Thursday, February 7, 2008

Stephen Glover: can’t think, can’t argue

What’s the matter with Stephen Glover of the Independent? Nasty attack on Nick Davies (one of the Good Guys), whose Flat Earth News about the laziness and corruption of the British press is just out. “Damning allegations that, if true, bring disgrace upon ‘The Observer’” is the headline over a piece (Independent Media, 4 February) so badly argued it must have personal animus behind it.

Glover tells us Davies’s criticism of The Observer, and then writes as though what he’s just written isn’t the case.

His summary of Davies says that Number 10 and Alistair Campbell wanted the Observer on side over support for the Iraq war, because skeptical Labour MPs might be persuaded by this liberal newspaper. So political editor Kamal Ahmed was given a “sneak preview” of the lying “dodgy dossier” of February 2002. Glover then goes berserk, and says Davies is claiming that “the editor and political editor of a great liberal newspaper were suborned by Number 10, and so manipulated that The Observer became a government mouthpiece”. This is “amazing stuff”, apparently.

Then, writes Glover, “One also notices that when two newspapers wrote about Mr Davies’s book last October [Apache missed this], he responded in terms that were virtually misleading: ‘The hacks who have said that the book accuses Kamal Ahmed of helping to write or edit the dodgy dossier are simply wrong’, he [Davies] remarked.” Glover goes on: “Well, no, he does not precisely say that, but what he does say is almost as combustible”.

I get it: Davies was “virtually misleading” about something that Glover admits he didn’t say.

And what was so combustible? That Kamal Ahmed was softened up by being given a “sneak preview” of the dossier. Which is Glover’s own account of the allegation.

Unable to set up a straight argument, Glover turns to innuendo. More than once he remarks that Davies “provides no evidence” for (eg) the suggestion that chunks of Alistair Campbell’s emails were lifted and inserted into The Observer’s “pro-war editorials”. (So Number 10’s policy worked.)

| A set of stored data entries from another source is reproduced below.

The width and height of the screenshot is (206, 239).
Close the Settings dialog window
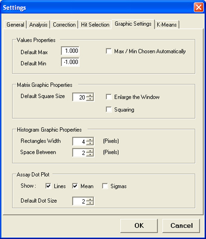tap(199, 7)
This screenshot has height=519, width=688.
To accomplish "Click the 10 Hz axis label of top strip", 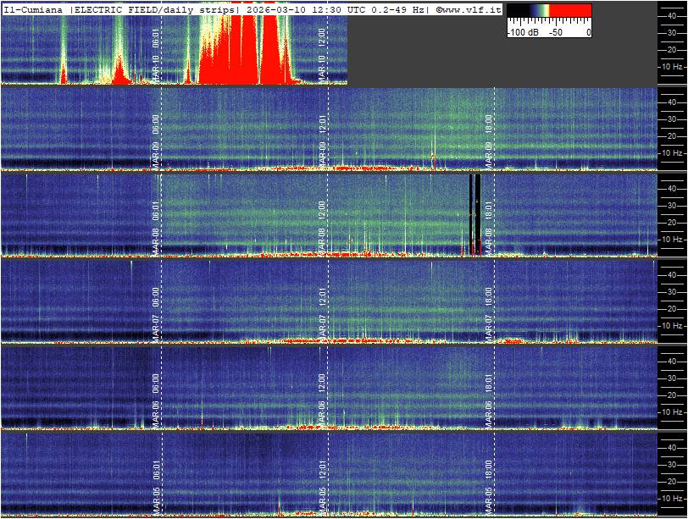I will [673, 66].
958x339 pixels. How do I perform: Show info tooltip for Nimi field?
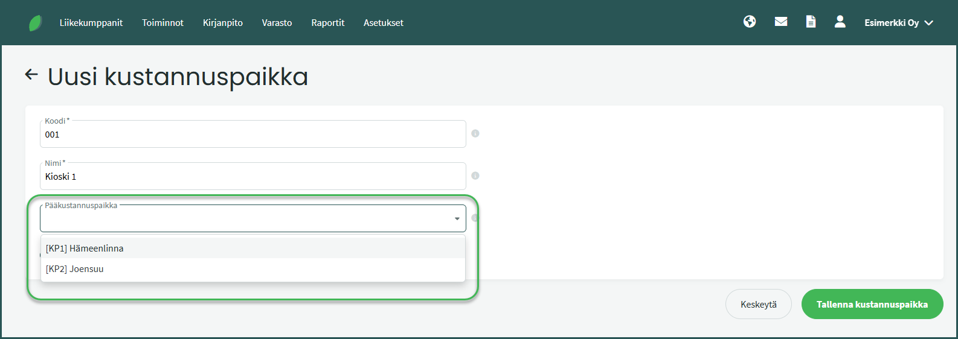(x=475, y=176)
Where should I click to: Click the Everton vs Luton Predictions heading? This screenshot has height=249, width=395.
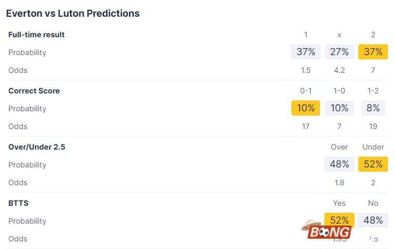[73, 14]
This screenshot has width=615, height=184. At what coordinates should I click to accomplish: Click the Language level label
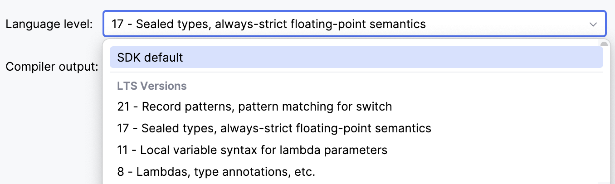point(49,24)
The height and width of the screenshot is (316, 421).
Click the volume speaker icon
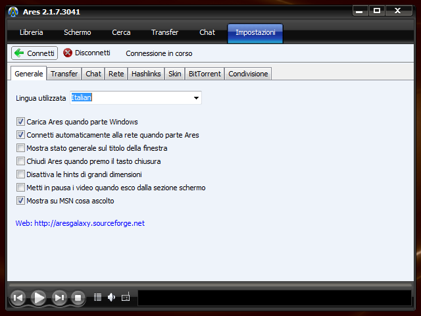(111, 298)
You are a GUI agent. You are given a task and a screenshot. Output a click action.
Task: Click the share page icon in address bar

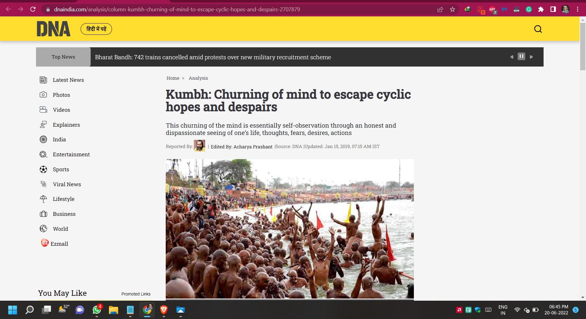440,9
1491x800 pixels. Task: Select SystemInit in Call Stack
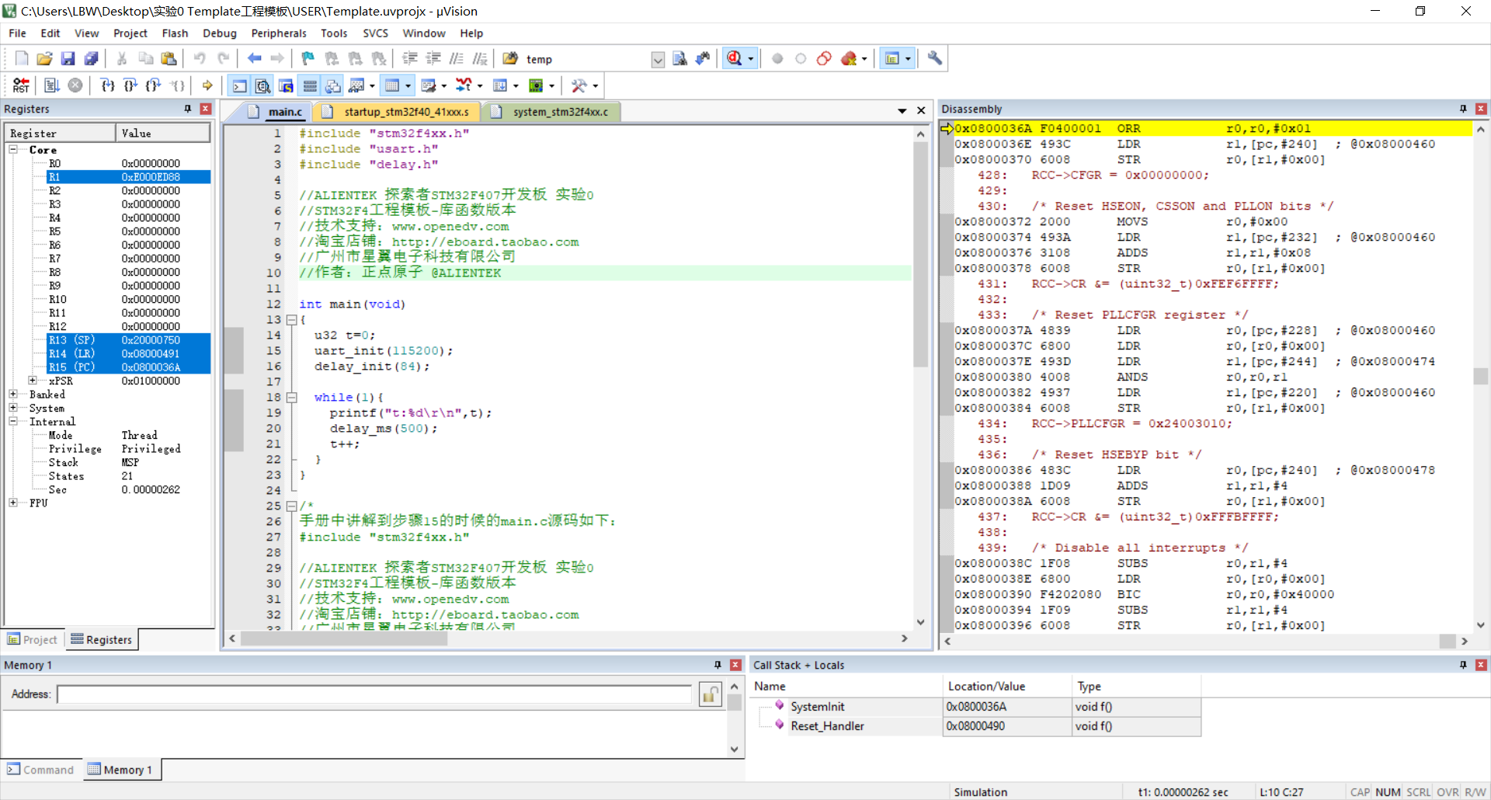click(817, 707)
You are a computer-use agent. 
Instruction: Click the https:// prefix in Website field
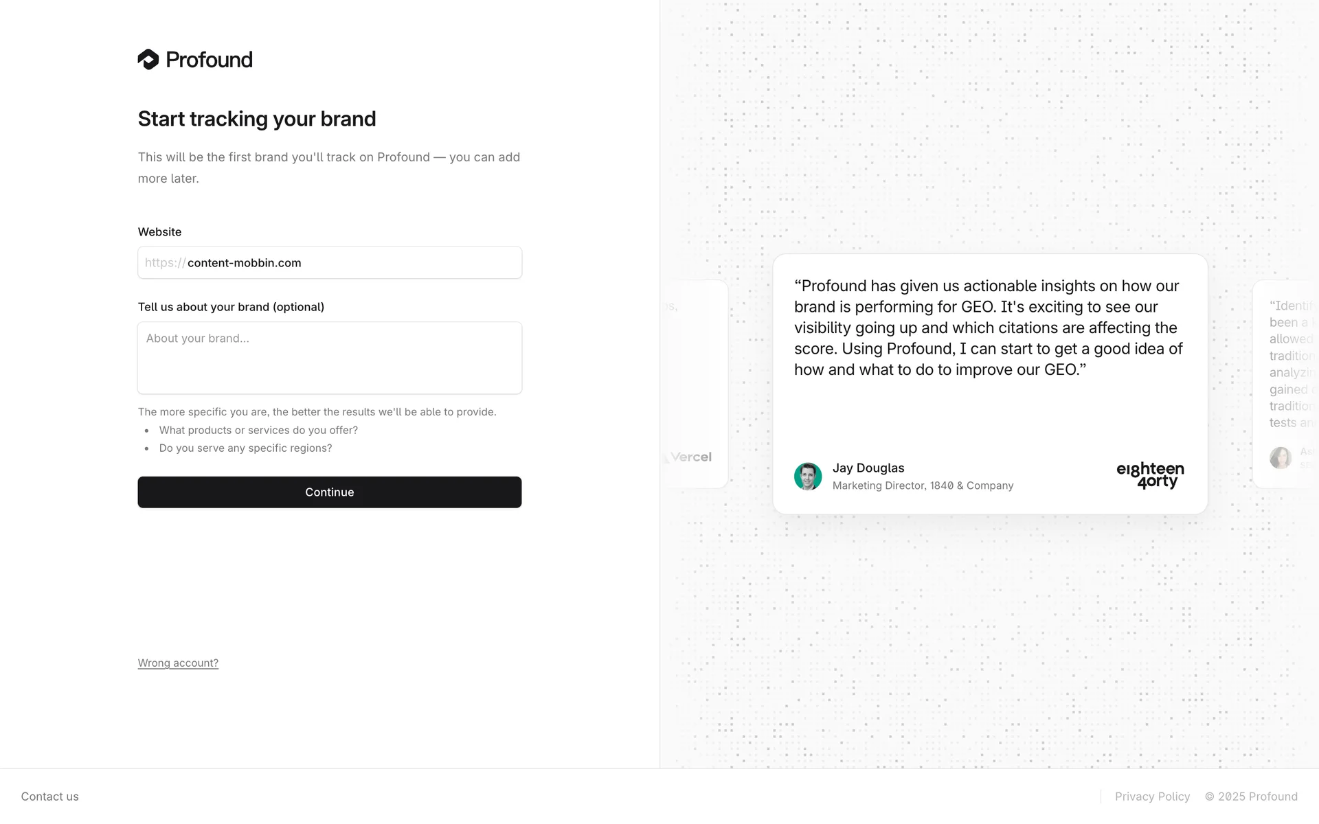pyautogui.click(x=165, y=263)
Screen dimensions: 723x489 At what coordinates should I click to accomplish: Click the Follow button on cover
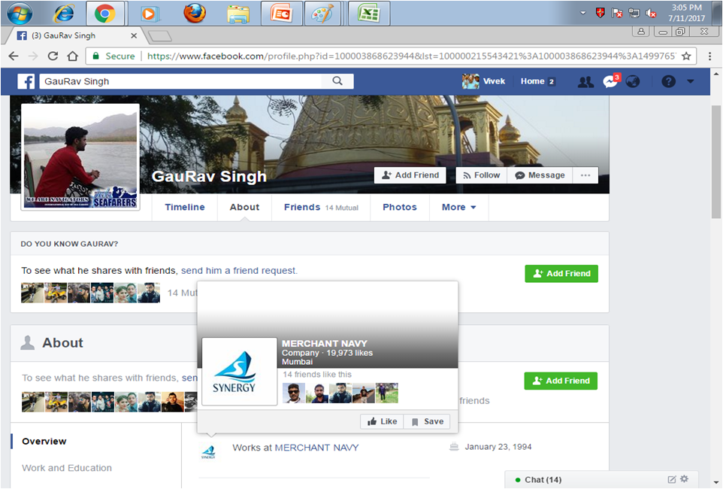coord(480,175)
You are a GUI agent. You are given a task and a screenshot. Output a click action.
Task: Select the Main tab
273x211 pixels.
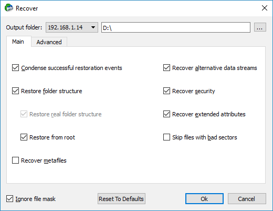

But Glover must know – and he would certainly have known after Davies’s spirited interview on R4’s Today on 5 February – that Davies’s sources were not the lords of journalism, but “the peasants” – working journalists who knew what was really going on, and told him.

Does Glover seriously think that these journalists would allow themselves to be identified, and lose their jobs? And why is Glover pretending he doesn’t know this?

That is why Apache thinks there’s personal animus here.

And just look at what Alistair Campbell in his Diary has to say about Stephen Glover: “a deeply unpleasant man”. Suppose Ali was right for once, and this is true? It would explain a lot.

First question: is The Observer still a “great liberal newspaper”?

Come on Stephen, think straight and be nicer!